Drug influences on hepatic macrophage enzyme release have been investigated using a rat model of macrophage recruitment and activation. N-acetyl-glucosaminidase (NAG), a lysosomal enzyme, and plasminogen activator (PA), a cytosolic enzyme, have been measured in both cell lysates and supernatants after 24 h in culture. 6-mercaptopurine (6-MP) and azathioprine significantly decreased (P less than 0.03) the enhanced production of NAG by recruited macrophages following stimulation in vitro (total NAG activity, nmol substrate hydrolysed/microgram cell protein; recruited macrophages exposed to endotoxin, no drug exposure 0.63 +/- 0.08, azathioprine 0.44 +/- 0.08, 6MP 0.36 +/- 0.06).
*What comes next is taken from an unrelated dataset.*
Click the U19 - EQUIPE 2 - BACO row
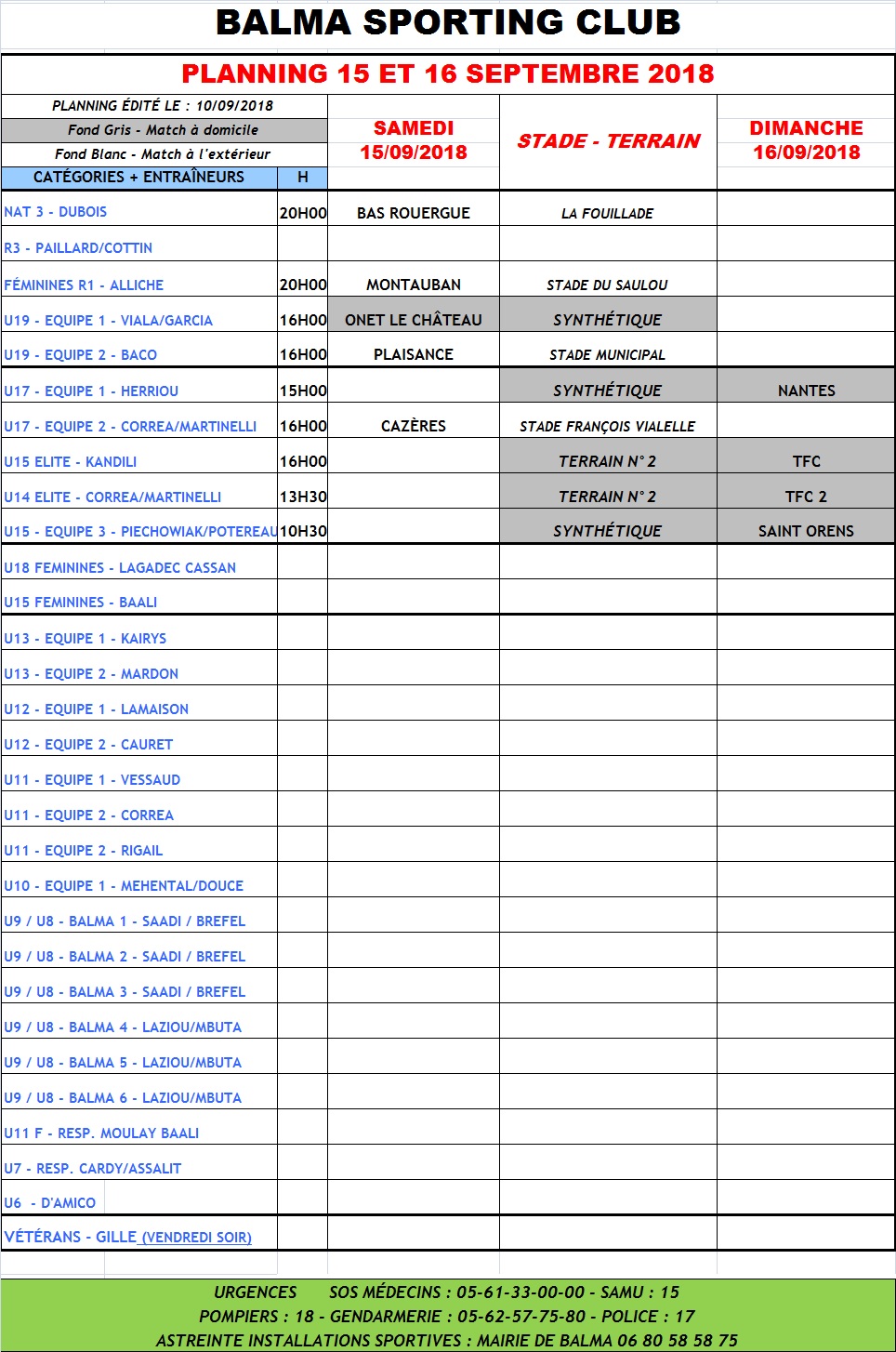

Prednisolone, azathioprine and 6MP significantly reduced (P less than 0.05) the supernatant release of PA in response to endotoxin exposure in vitro by both cell types (supernatant PA values after 24 h in culture, recruited macrophages exposed to endotoxin, no drug 26.0 +/- 2.9 units, prednisolone 18.5 +/- 1.7 units, levamisole 27.3 +/- 4.7 units, azathioprine 18.1 +/- 2.3 units, 6MP 17.3 +/- 1.5 units). The results from this study indicate that certain drugs used in human liver disease are able to modify the secretory activity of rat hepatic macrophages.